RecruitingNot ApplicableNCT07619989

Transcutaneous Auricular Vagus Nerve Stimulation for Poor Weight-Loss Response to Incretin Receptor Agonists

Adjunctive Transcutaneous Auricular Vagus Nerve Stimulation in Overweight or Obese Patients With a Suboptimal Weight-Loss Response to Incretin Receptor Agonists: A Single-Center, Randomized, Sham-Controlled Pilot Study

Sponsor

The Affiliated Nanjing Drum Tower Hospital of Nanjing University Medical School

Enrollment

24 participants

Start Date

Apr 21, 2026

Study Type

INTERVENTIONAL

Conditions

Obesity, Overweight

Summary

This is a single-center, randomized, participant-blinded, sham-controlled pilot trial designed to evaluate the adjunctive effect of transcutaneous auricular vagus nerve stimulation (taVNS) in overweight or obese patients who show a suboptimal weight-loss response to incretin receptor agonist therapy.
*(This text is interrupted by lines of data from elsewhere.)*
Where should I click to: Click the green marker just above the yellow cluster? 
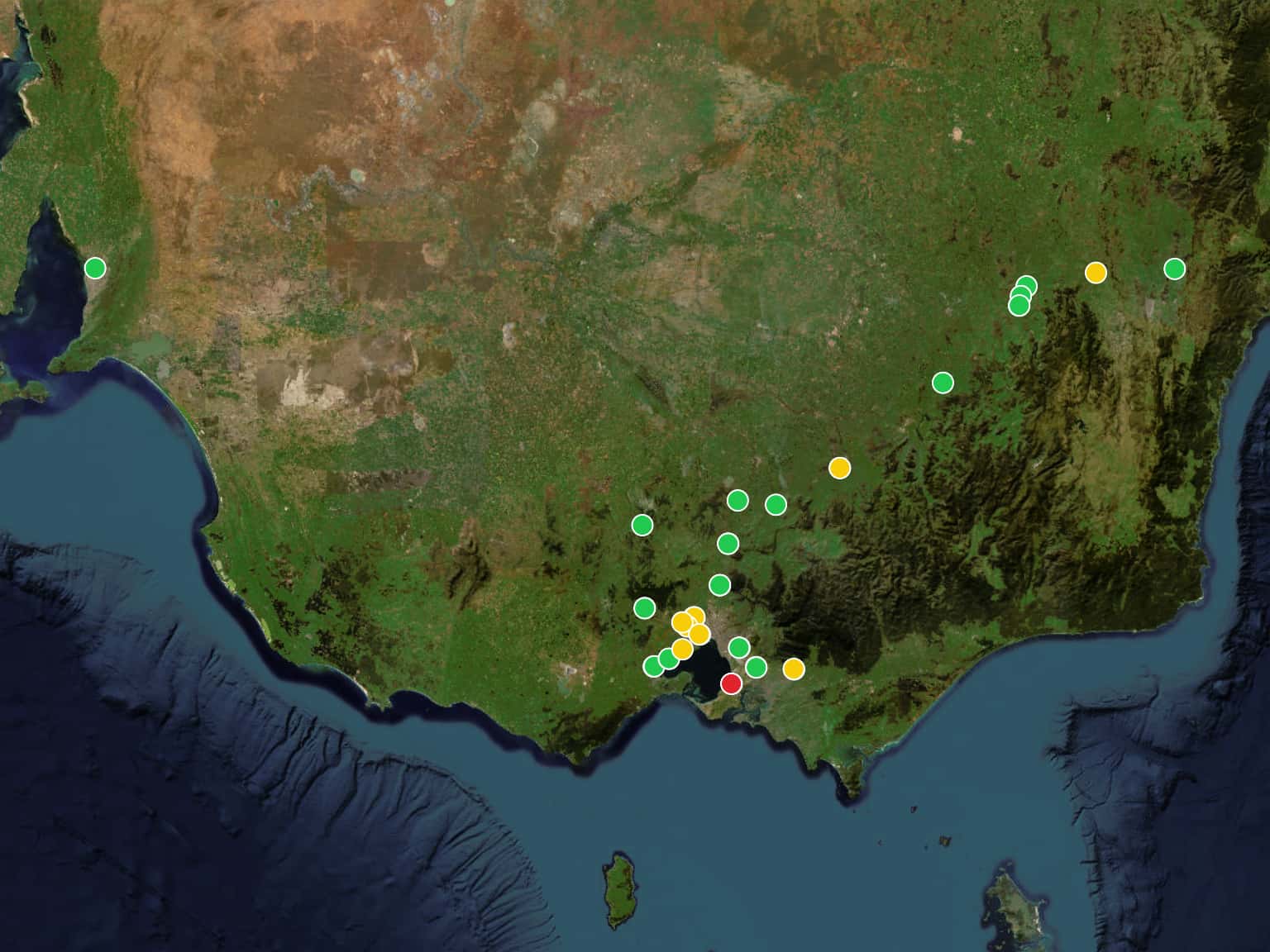[x=720, y=585]
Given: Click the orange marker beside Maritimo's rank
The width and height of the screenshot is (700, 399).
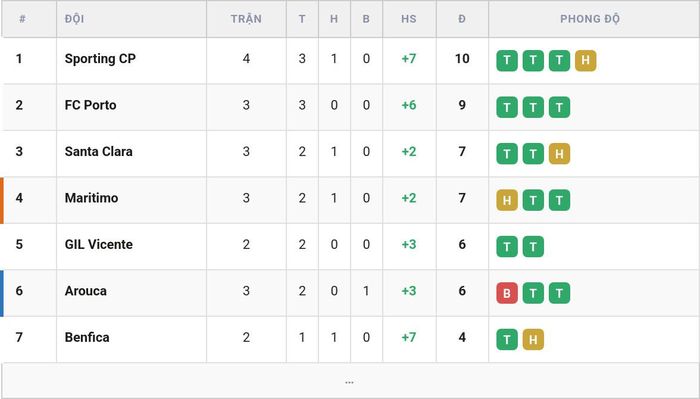Looking at the screenshot, I should 2,200.
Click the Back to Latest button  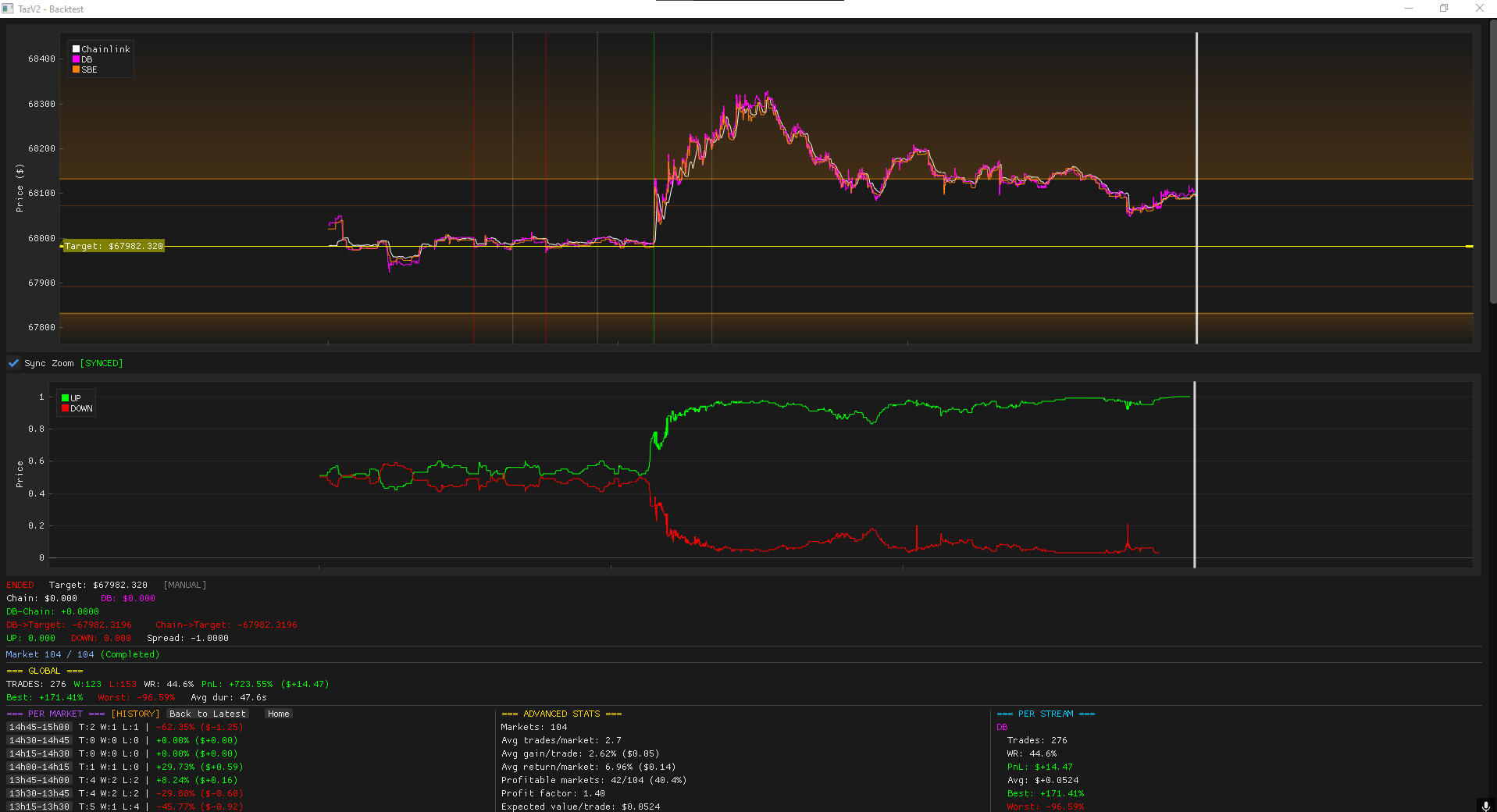[x=208, y=713]
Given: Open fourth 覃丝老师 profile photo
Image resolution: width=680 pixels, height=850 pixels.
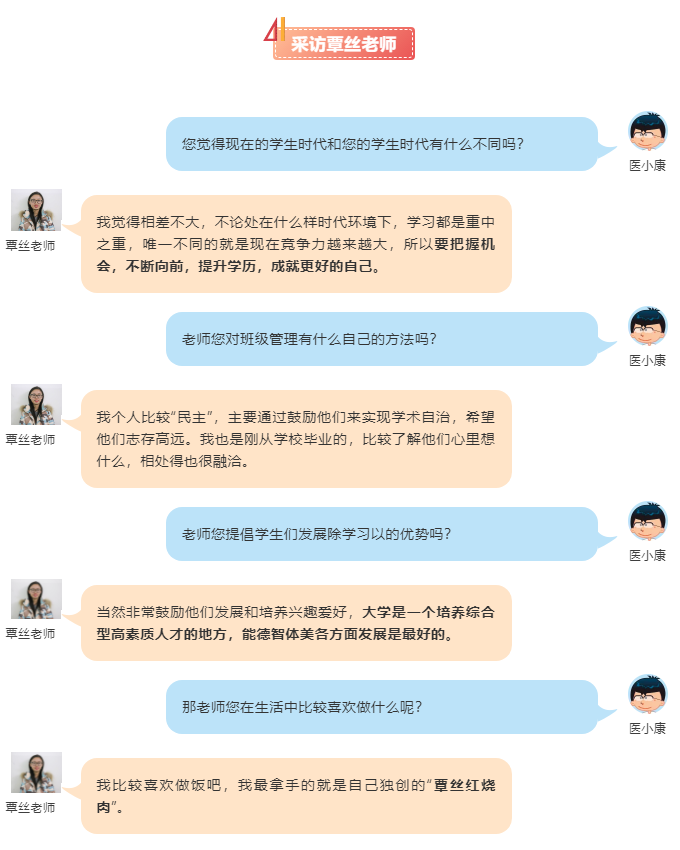Looking at the screenshot, I should click(x=36, y=772).
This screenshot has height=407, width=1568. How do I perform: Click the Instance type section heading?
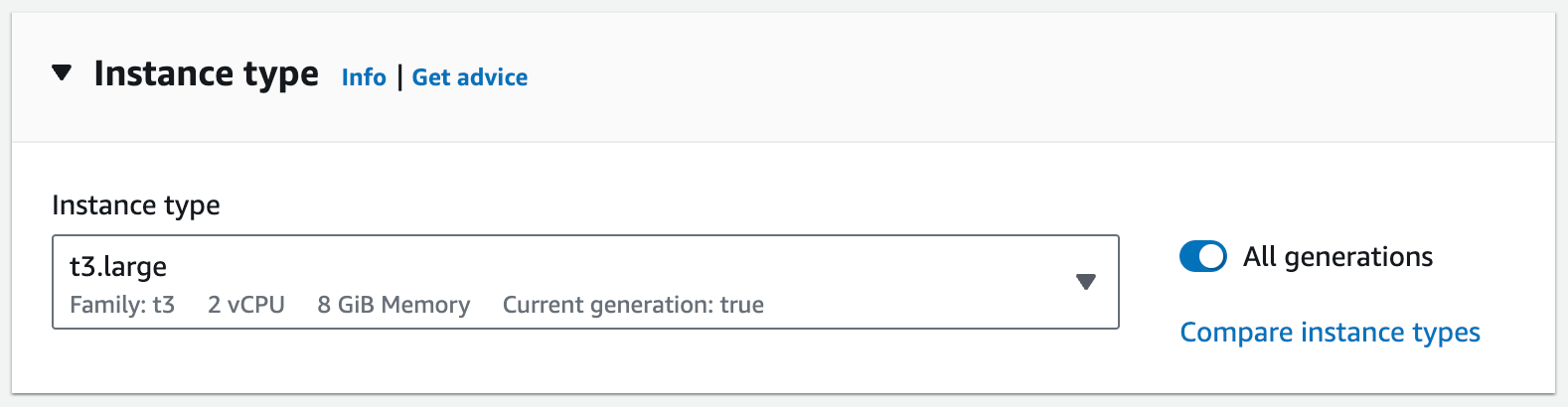pyautogui.click(x=206, y=73)
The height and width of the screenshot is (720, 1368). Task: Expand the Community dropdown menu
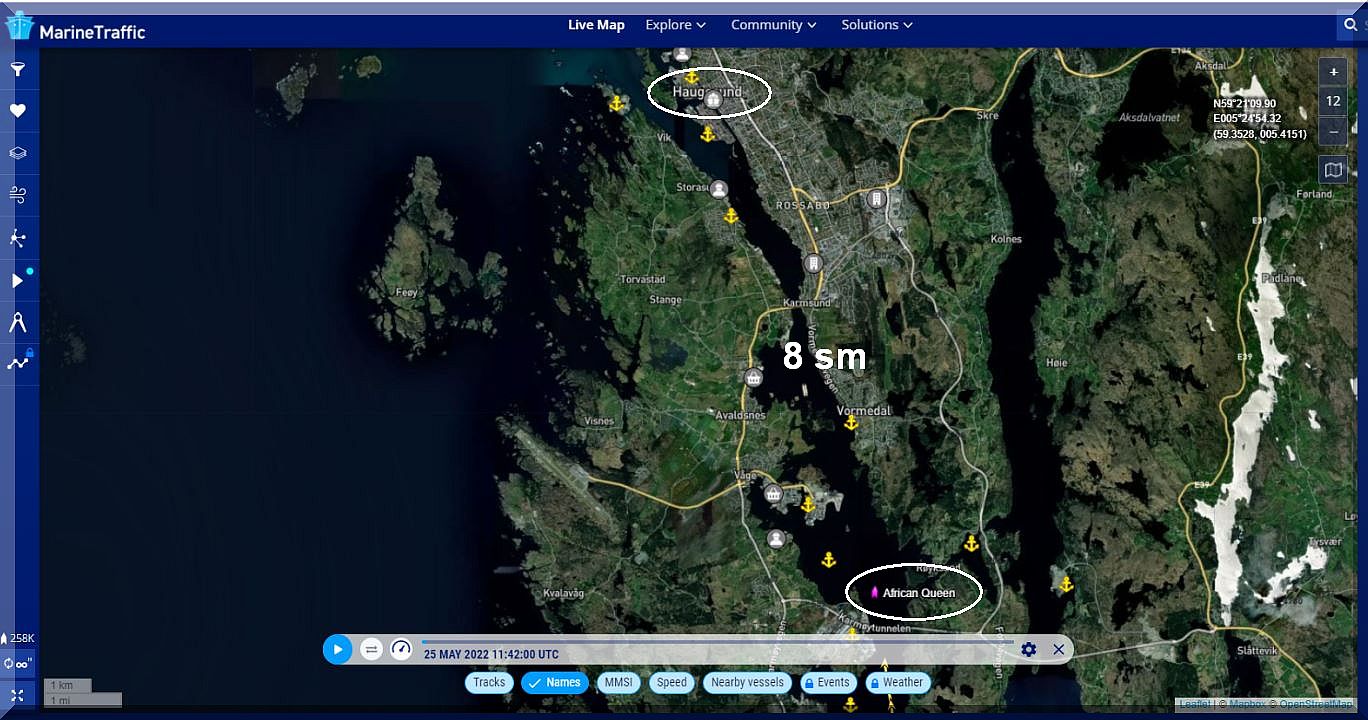click(x=773, y=25)
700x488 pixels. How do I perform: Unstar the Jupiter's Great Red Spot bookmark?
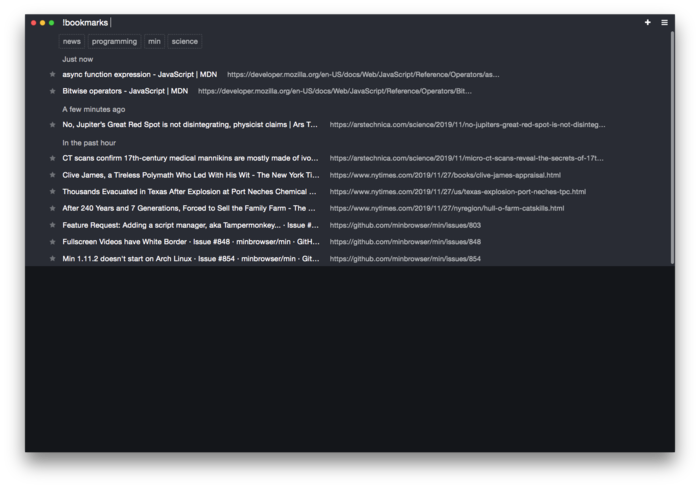(53, 125)
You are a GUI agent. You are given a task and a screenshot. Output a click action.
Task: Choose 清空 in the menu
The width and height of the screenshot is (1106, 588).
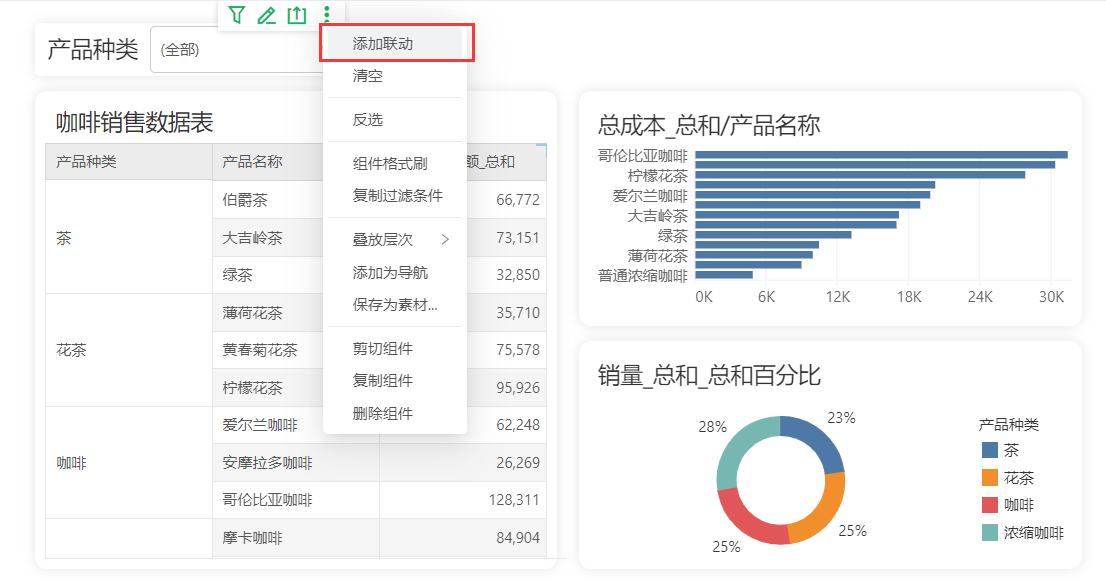coord(368,76)
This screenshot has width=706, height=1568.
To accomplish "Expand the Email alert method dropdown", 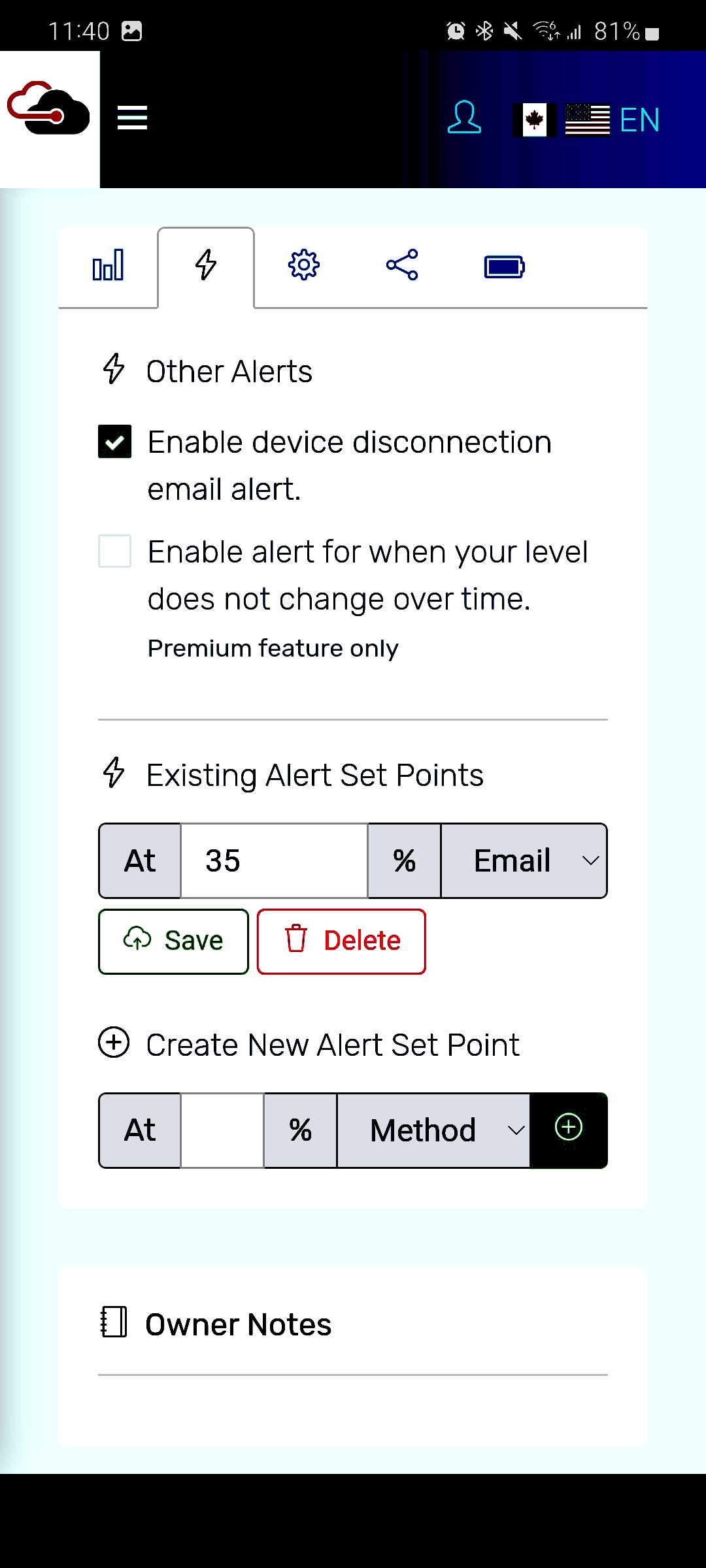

A total of 24 participants will be randomly assigned to receive either taVNS plus tirzepatide 5 mg or sham stimulation plus tirzepatide 5 mg for 12 weeks. The primary objective is to compare the percent change in body weight from baseline to week 12 between the two groups.

Eligibility

Min Age: 18 YearsMax Age: 50 Years

Inclusion Criteria2

Individuals with obesity, or overweight accompanied by at least one weight-related comorbidity (e.g., hypertension or fatty liver disease), who have been receiving incretin receptor agonist therapy for at least 6 months and have achieved ≤10% weight loss during treatment;
Willingness to provide written informed consent.

Exclusion Criteria6

Presence of diseases that may substantially affect body weight homeostasis, including Cushing's syndrome, uncontrolled thyroid disease (thyroid-stimulating hormone >6.0 mIU/L or <0.4 mIU/L), malignancy, or similar conditions;
Use within the past 3 months of medications, other than incretin receptor agonists, that may significantly affect body weight, including glucocorticoids and antipsychotic agents;
Skin infection or damage involving the auricular area;
Women planning pregnancy in the near future;
Contraindications to MRI, such as metallic prostheses or claustrophobia;
Diagnosis of diabetes mellitus; Inability to complete the 12-week intervention period for practical reasons, such as frequent business travel or planned travel.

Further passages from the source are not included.